SPD-Fraktionsvize Christian Dahm forderte am Wochenende in einem Schreiben an Paul, das unserer Redaktion vorliegt, eine umgehende Klarstellung. „In dieser überaus angespannten Lage braucht es klare Kommunikation und verlässliches Handeln“, heißt es in dem Brief. „Das Informationschaos des Ministeriums belastet Kommunen zusätzlich“, kritisierte Dahm auf Nachfrage.

Schon jetzt so viele Menschen untergebracht wie in der Flüchtlingskrise 2015

Ebenso notwendig wie eine unmissverständliche Kommunikation mit den Kommunen sei ein strukturiertes Zuweisungsverfahren und der massive Ausbau der Kapazitäten von Landeseinrichtungen, so Dahm.

Inzwischen haben bereits so viele Menschen in NRW Schutz gesucht wie während der Flüchtlingskrise im Jahr 2015. Diesmal tragen aber vor allem die Kommunen die Hauptlast, da eine zentrale Steuerung von Unterbringung und Versorgung schwierig ist. Zum Stichtag Mitte September waren im Ausländerzentralregister allein 214.772 Menschen gemeldet, die seit dem Kriegsausbruch im Februar aus der Ukraine nach NRW gekommen sind.
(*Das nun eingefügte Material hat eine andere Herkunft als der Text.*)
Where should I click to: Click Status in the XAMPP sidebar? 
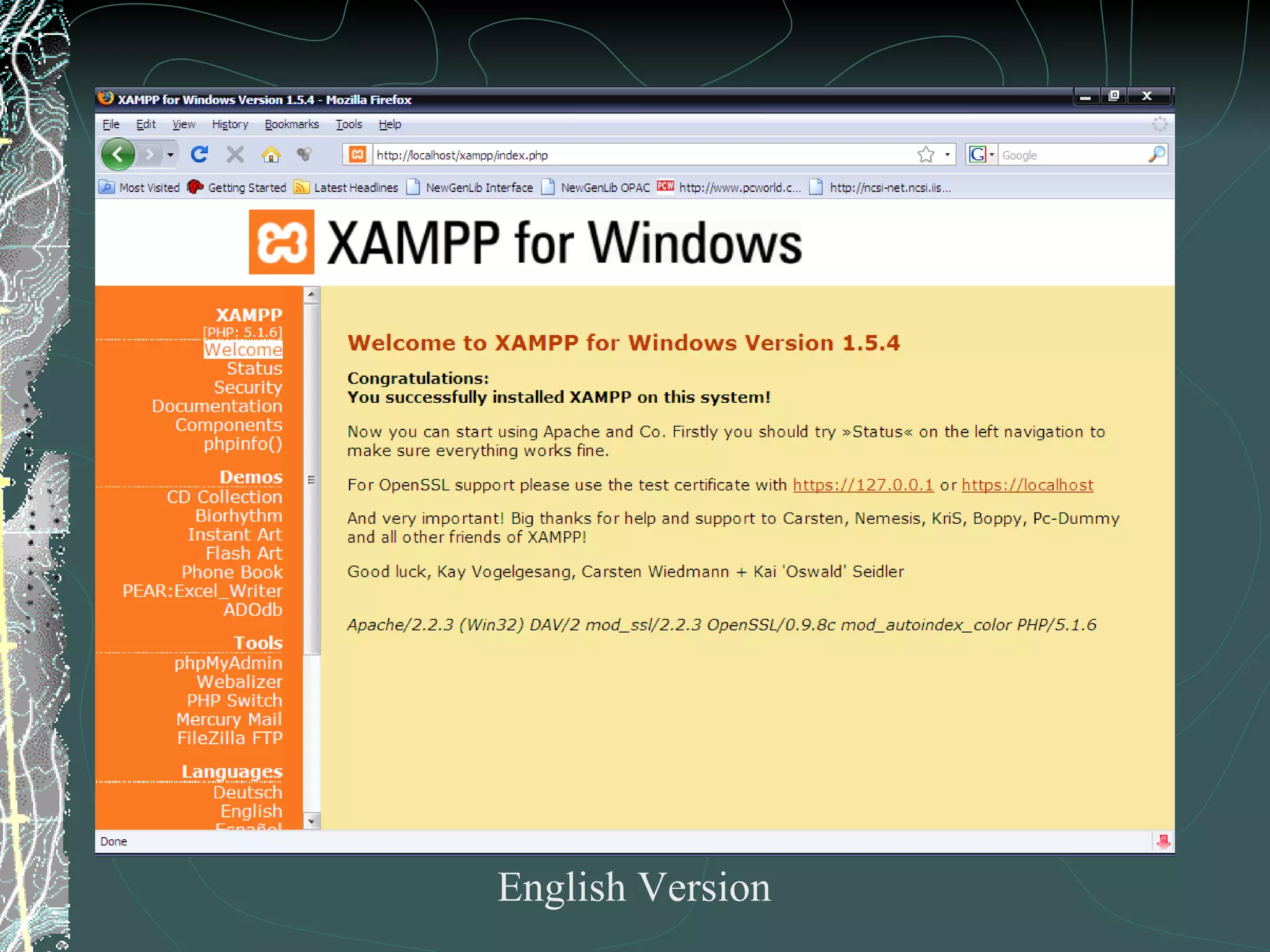254,368
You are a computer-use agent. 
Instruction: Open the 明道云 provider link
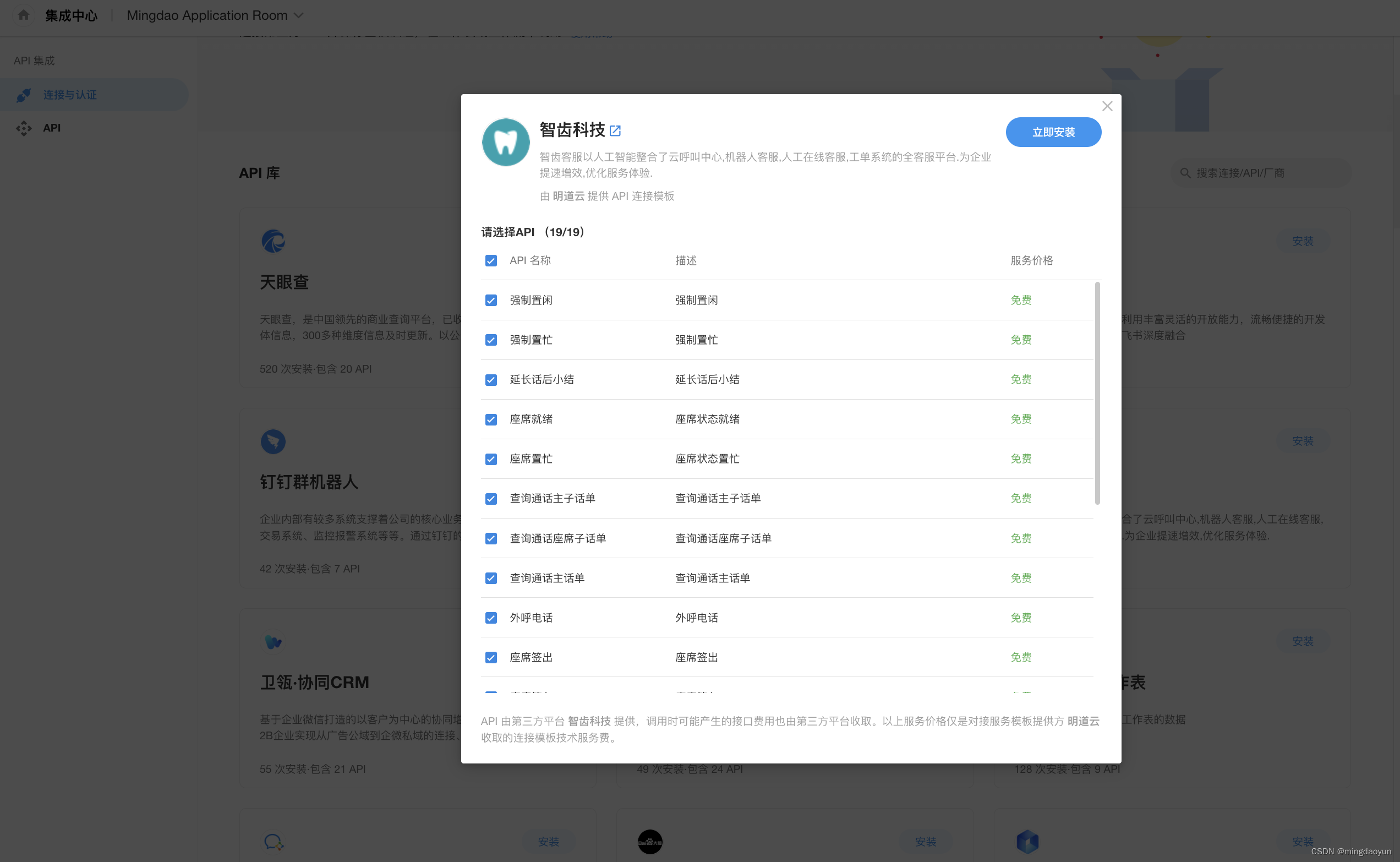568,196
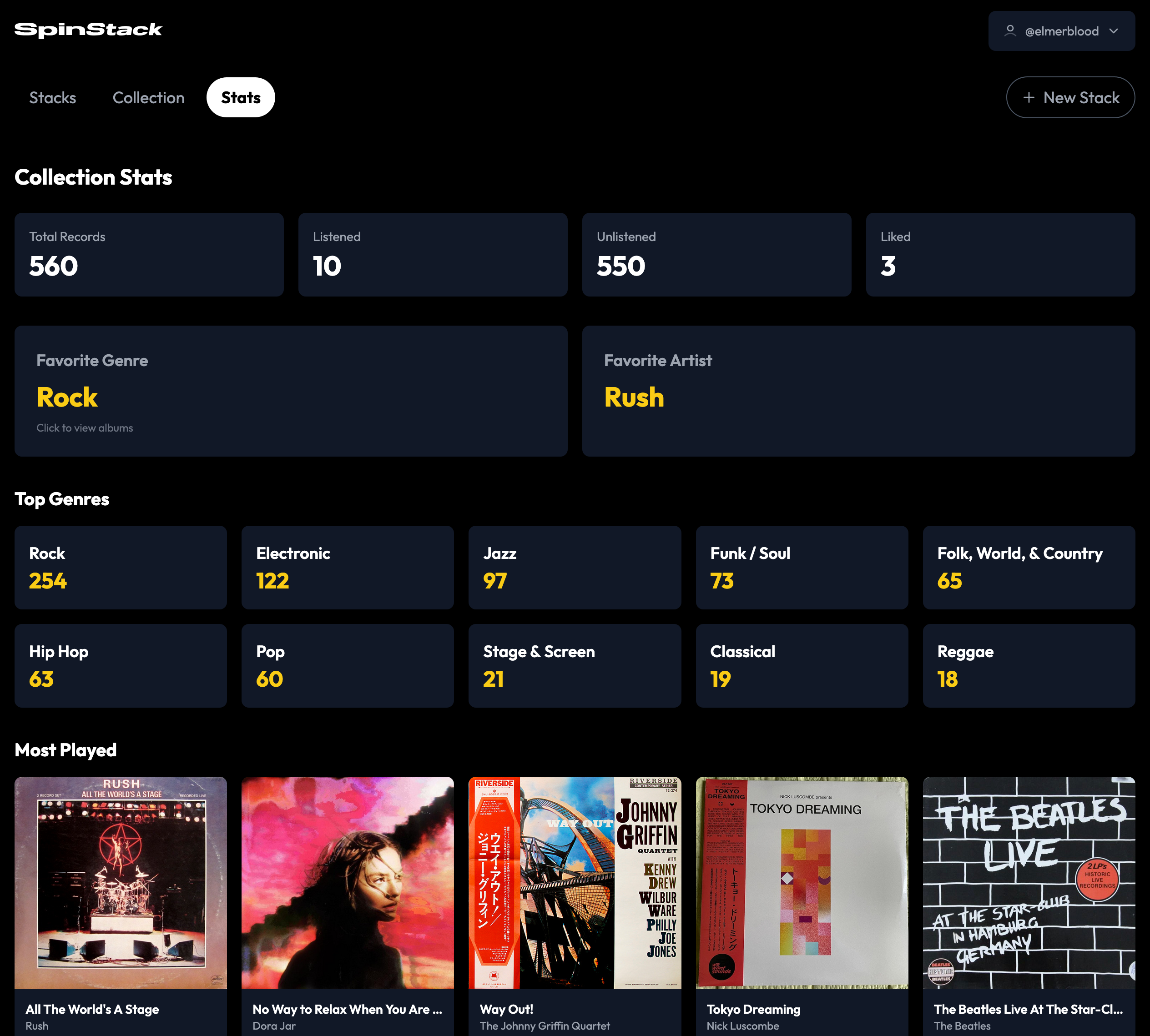The image size is (1150, 1036).
Task: Click the Favorite Artist Rush card
Action: coord(858,391)
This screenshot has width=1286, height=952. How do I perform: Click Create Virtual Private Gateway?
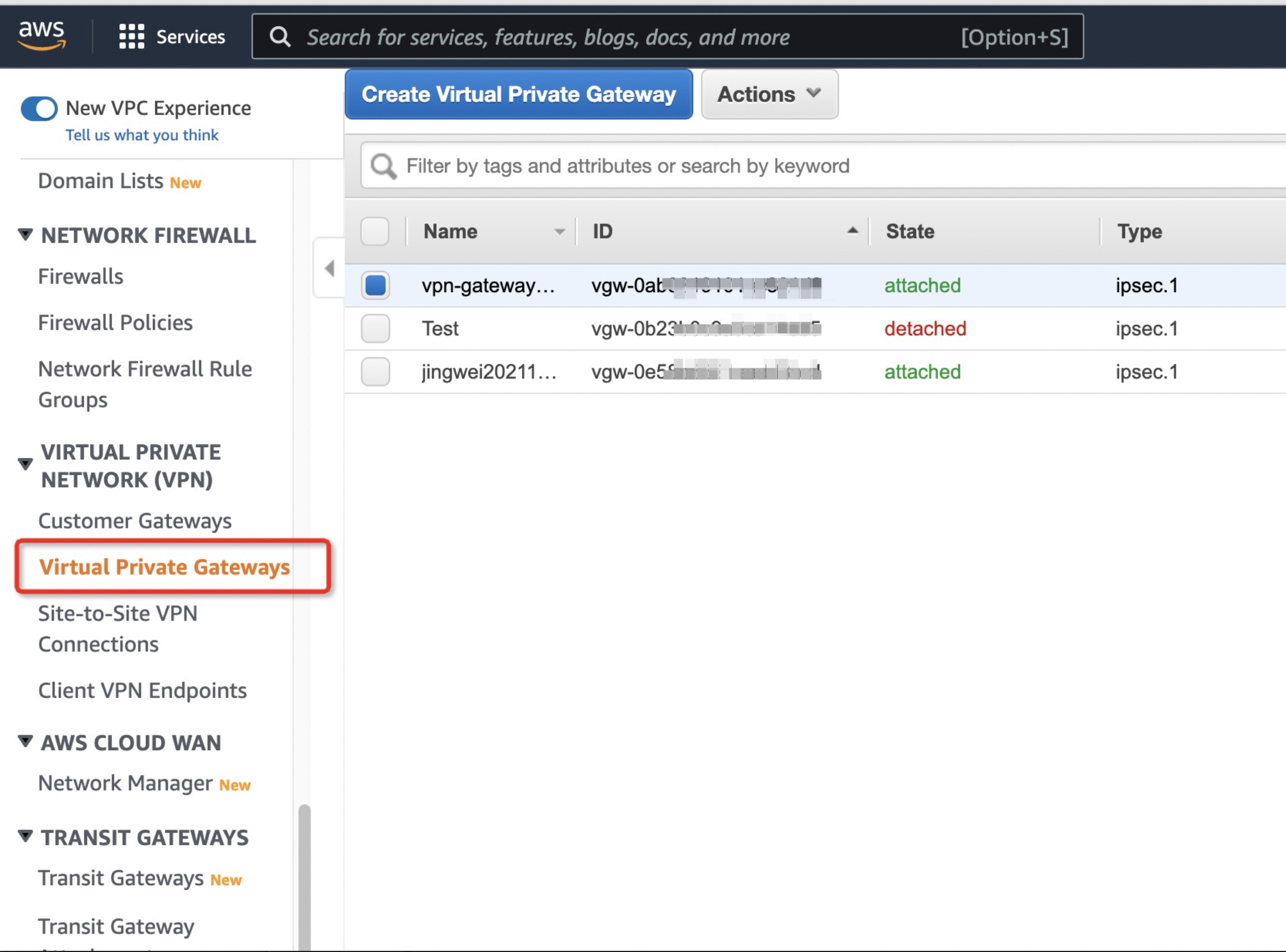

Ukrainer werden nicht zentral in NRW verteilt

Das Verfahren zur Aufnahme von Kriegsflüchtlingen aus der Ukraine ist ein neues und wird erstmalig EU-weit angewendet. Ukrainer können zunächst mit einem Touristenvisum einreisen und sich dann dort niederlassen, wo sie bereits Freunde oder Verwandte haben. Das soll Ankommen und Integration in Deutschland erleichtern. Das Problem: Es findet kaum noch eine Koordinierung und gleichmäßige Verteilung durch das Land statt. Da sich parallel auch wieder große Zahlen anderer Flüchtlinge über die Türkei auf den Weg nach Deutschland machen, arbeiten zahlreiche Kommunen nach eigener Aussage „längst am Limit“.